Provided passage:
________________

2-bis.   The regulations referred to in paragraph 1 also set out the matters on which the participants in closed funds meet in assembly to adopt decisions binding on the portfolio management company. The meeting still decides on the replacement of the portfolio management company, on the request for admission to listing when it is not provided for and on changes to management policies …’

17.

According to Article 39 of Legislative Decree No. 58/1998, in its version in force on the date of the fact of the main proceedings, entitled ‘Fund Regulations’:

‘1.   For each mutual fund, a regulation defines its characteristics, governs its operation, designates the promoter company, the manager when it is not the promoter company, and the custodian bank, fixes the distribution tasks between the latter and regulates the existing relations between them and the participants.

2.   The regulation provides in particular:

a)

the name and duration of the fund;

b)

the terms of participation in the fund, the terms and conditions of the issuance and termination of certificates as well as the subscription and redemption of shares, as well as the terms of liquidation of the fund;

c)

the bodies competent for the choice of investments and the criteria for allocating these investments;

d)

the type of property, financial instruments and other securities in which it is possible to invest the assets of the fund;

…’

III. The facts of the main proceedings and the request for a preliminary ruling

18.

UBS Real Estate is a mutual fund portfolio management company with headquarters in Germany and a branch in Italy. It manages the portfolios of two real estate investment funds, namely ‘UBS (D) 3 Sector Real Estate Europe’ in liquidation (formerly, ‘UBS (D) 3 Kontinente Immobilien’) and ‘UBS (D) Euroinvest Immobilien Real Estate Investment Fund’ (‘the UBS Funds’), which were both constituted under German law. ( 8 )

19.

On 4 October 2006, UBS Real Estate acquired, on behalf of the UBS Funds, two real estate complexes for professional use which are located in San Donato Milanese, Italy. When registering the acquisition of the two properties, UBS Real Estate paid the Italian Tax Authority on behalf of both funds the registration tax (3%) and the registry fee (1%) in an overall sum of EUR 802 400.00 in respect of one property, and EUR 820 900.00 in respect of the other.

20.

________________

Record extracts:
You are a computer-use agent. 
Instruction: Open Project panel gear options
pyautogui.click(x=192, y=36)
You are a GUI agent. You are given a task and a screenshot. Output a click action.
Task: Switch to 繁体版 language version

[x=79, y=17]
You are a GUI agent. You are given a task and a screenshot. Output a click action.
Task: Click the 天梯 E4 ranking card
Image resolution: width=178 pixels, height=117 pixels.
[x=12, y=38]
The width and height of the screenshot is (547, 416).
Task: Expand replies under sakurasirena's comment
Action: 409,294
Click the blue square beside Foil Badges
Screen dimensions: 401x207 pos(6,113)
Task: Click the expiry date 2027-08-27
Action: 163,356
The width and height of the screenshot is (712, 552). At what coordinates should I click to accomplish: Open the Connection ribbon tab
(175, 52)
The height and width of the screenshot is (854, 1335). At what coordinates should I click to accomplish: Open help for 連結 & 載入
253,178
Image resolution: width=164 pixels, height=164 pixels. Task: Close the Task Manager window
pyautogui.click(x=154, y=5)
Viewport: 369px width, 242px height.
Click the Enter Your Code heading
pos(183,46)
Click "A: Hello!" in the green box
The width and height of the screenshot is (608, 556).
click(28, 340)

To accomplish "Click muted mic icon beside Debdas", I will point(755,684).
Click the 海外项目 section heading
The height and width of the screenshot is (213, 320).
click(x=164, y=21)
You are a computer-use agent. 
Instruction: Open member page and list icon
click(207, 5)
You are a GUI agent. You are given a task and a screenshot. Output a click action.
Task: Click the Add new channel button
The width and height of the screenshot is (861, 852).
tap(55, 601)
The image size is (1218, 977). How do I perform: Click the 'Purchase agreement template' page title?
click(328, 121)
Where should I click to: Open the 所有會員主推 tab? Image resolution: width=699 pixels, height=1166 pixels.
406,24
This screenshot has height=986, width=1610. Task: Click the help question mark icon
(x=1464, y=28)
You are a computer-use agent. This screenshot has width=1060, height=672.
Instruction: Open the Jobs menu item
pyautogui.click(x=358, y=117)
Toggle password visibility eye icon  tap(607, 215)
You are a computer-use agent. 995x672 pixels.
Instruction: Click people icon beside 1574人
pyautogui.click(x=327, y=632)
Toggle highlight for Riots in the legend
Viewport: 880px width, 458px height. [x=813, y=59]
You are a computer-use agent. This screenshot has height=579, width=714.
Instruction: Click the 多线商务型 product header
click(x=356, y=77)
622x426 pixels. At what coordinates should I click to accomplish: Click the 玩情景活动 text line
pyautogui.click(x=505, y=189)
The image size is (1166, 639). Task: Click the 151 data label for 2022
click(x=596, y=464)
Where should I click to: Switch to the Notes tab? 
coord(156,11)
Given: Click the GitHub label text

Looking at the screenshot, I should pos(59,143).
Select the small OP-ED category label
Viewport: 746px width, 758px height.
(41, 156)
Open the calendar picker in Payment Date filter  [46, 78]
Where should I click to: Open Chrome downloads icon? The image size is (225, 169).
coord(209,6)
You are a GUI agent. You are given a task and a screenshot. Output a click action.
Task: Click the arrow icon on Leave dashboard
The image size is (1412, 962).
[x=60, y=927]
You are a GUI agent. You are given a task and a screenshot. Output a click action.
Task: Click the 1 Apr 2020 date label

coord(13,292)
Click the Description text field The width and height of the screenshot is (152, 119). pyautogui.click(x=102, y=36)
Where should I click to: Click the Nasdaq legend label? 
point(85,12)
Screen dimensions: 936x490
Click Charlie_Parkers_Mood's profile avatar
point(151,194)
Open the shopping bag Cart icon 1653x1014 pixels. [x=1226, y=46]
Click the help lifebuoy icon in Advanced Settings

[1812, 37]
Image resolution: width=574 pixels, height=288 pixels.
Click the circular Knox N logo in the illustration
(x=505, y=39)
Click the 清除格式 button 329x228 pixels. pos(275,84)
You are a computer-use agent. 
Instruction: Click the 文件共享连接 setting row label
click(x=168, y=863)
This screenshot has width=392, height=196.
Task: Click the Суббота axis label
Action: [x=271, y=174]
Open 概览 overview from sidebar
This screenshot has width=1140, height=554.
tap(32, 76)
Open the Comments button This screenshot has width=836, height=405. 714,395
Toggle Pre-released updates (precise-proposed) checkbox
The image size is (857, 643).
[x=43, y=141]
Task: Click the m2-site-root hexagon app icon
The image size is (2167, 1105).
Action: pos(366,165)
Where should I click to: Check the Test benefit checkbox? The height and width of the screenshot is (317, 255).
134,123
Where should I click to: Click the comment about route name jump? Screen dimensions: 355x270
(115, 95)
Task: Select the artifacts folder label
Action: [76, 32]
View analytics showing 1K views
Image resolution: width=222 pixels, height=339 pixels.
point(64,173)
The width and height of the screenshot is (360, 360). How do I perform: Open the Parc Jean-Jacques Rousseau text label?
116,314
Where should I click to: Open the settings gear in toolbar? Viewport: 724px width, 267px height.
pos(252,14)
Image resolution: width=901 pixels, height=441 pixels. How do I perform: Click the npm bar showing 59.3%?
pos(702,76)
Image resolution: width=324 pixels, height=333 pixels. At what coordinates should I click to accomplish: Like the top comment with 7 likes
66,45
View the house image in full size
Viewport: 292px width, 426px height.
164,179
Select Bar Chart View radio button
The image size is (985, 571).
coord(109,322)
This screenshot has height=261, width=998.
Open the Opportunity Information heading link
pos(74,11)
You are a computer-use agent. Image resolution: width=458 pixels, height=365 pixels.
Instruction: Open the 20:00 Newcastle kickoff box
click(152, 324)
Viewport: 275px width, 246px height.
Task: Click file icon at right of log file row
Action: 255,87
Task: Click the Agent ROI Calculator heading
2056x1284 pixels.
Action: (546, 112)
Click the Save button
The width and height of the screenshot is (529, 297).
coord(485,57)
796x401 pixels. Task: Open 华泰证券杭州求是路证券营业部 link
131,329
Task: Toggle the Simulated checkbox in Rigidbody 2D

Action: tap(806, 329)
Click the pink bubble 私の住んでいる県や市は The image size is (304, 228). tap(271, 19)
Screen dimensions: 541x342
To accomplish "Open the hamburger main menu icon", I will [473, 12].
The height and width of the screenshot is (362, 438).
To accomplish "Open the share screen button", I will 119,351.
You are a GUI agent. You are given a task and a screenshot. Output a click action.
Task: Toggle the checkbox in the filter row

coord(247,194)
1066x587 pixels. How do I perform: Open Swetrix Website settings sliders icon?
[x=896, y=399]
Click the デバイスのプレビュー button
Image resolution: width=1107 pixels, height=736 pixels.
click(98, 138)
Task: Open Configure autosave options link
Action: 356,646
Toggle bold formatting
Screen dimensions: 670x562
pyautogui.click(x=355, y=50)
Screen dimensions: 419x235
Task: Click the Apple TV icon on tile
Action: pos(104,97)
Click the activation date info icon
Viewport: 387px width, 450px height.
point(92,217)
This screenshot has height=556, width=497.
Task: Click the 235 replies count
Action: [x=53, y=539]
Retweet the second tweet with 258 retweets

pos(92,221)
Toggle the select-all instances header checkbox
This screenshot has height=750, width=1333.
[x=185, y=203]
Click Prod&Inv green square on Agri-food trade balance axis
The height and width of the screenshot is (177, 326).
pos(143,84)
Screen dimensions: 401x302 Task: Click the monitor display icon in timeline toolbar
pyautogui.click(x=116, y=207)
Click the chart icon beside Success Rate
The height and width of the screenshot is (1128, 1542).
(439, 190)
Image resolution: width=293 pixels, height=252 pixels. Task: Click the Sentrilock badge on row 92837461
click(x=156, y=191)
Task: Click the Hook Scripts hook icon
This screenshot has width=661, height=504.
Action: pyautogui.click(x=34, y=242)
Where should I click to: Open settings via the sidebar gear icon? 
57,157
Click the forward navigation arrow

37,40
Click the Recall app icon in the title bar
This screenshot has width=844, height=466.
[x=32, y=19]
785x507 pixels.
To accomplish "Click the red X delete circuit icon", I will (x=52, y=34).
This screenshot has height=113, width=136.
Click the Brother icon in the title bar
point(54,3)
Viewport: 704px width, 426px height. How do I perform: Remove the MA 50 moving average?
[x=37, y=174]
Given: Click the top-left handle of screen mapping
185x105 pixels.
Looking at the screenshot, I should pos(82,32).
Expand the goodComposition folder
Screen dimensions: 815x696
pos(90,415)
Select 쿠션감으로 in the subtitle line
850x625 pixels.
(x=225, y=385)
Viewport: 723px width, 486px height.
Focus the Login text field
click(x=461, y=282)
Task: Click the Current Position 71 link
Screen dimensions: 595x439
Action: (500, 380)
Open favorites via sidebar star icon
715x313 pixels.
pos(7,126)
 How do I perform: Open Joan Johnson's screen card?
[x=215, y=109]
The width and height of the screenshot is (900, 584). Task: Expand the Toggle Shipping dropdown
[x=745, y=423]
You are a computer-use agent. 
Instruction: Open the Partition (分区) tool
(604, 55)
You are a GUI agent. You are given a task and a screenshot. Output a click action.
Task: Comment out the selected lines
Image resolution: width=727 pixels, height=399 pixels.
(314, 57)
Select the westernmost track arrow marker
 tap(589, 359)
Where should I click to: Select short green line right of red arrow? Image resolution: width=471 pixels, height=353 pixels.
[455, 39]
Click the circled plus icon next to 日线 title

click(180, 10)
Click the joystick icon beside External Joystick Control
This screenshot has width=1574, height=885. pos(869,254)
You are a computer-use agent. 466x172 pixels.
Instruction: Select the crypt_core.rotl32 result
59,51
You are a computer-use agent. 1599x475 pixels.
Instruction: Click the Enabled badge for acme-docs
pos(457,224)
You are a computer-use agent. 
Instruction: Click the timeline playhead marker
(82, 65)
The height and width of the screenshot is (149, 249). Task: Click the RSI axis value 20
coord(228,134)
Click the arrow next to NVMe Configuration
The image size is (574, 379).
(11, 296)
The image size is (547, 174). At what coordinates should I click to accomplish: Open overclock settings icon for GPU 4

________________

Instructions:
**A.** Output part of the legal excerpt word for word, beginning at the words "According to Article 39" and stopping after "and the participants.".
**B.** According to the legal excerpt, where are the two real estate complexes bought on 4 October 2006 located?
**C.** Please say whether each statement agrees with the legal excerpt, answering yes or no and quoting the deciding words: (i) UBS Real Estate has its headquarters in Italy. (ii) The registration tax paid was 3%. (iii) The UBS Funds were constituted under Italian law.
The entries have no connection to the legal excerpt.

Outputs by task:
**A.**
According to Article 39 of Legislative Decree No. 58/1998, in its version in force on the date of the fact of the main proceedings, entitled ‘Fund Regulations’:

‘1.   For each mutual fund, a regulation defines its characteristics, governs its operation, designates the promoter company, the manager when it is not the promoter company, and the custodian bank, fixes the distribution tasks between the latter and regulates the existing relations between them and the participants.

**B.** San Donato Milanese, Italy.

**C.**
(i) No: "with headquarters in Germany and a branch in Italy"
(ii) Yes: "the registration tax (3%)"
(iii) No: "which were both constituted under German law"